As for the service in the dining room, too much of a good thing can be overwhelming in a learning environment, another reason for limiting the number served. Remember that it’s still a student experience. Mistakes will be made, and that is part of the education here. My always delightful dining guest, SCCC Culinary Arts alumni Chef Larissa With, (Class of 2017,) explained to me that all students majoring in the School of Culinary Arts have to spend class time in the “real world” of serving guests in the Casola Dining Room. This experience is unique since the students needs are equal to that of the customer there. Chef With also shared with me that her time serving the public was a nerve wracking experience where... let’s just say... the wine ended up in places other than the customers glass during Larissa’s “real world” shift as a waiter. She said that after her assigned day in the Casola Dining Room, she was able to stay in the kitchen for the rest of the semester, where she felt her skills were best put to use. Her instructor agreed.
As for the gourmet menu, we chose the Asian Cuisine Week for our cuisine choice. Other cuisine choices during the semester included Greek, Italian, United Kingdom, Spain, and more!
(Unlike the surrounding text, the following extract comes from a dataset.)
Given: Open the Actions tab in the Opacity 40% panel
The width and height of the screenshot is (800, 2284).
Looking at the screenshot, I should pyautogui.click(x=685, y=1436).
We ordered Curry Udon Noodle Soup, and Gua Bao Pork for appetizers, Ginger Scallion Noodles, and Gochujang Beef Bulgogi Bowl, for entrees, and to die for Sticky Rice and Mango Parfait, and Dojima Roll, for dessert.
Take it from me – it was all delicious. The white linen table cloth, shining silver, water glasses immediately refilled, inquiries into our dining needs; the service was also impeccable.
Sound like a great experience?
Reservation questions can be directed to Ann Shattuck at shattual@sunysccc.edu, or call 518-381-1325.
I plan to go back, as the Casola Dining Room is right in my backyard. I can now say that I’ve been to the Casola! No more “Walk of Shame” for me!”
And congratulations to the faculty, professors, instructors, and the Culinary Arts Class of 2024! A job well done.
Sue Clark is a freelance writer and photographer.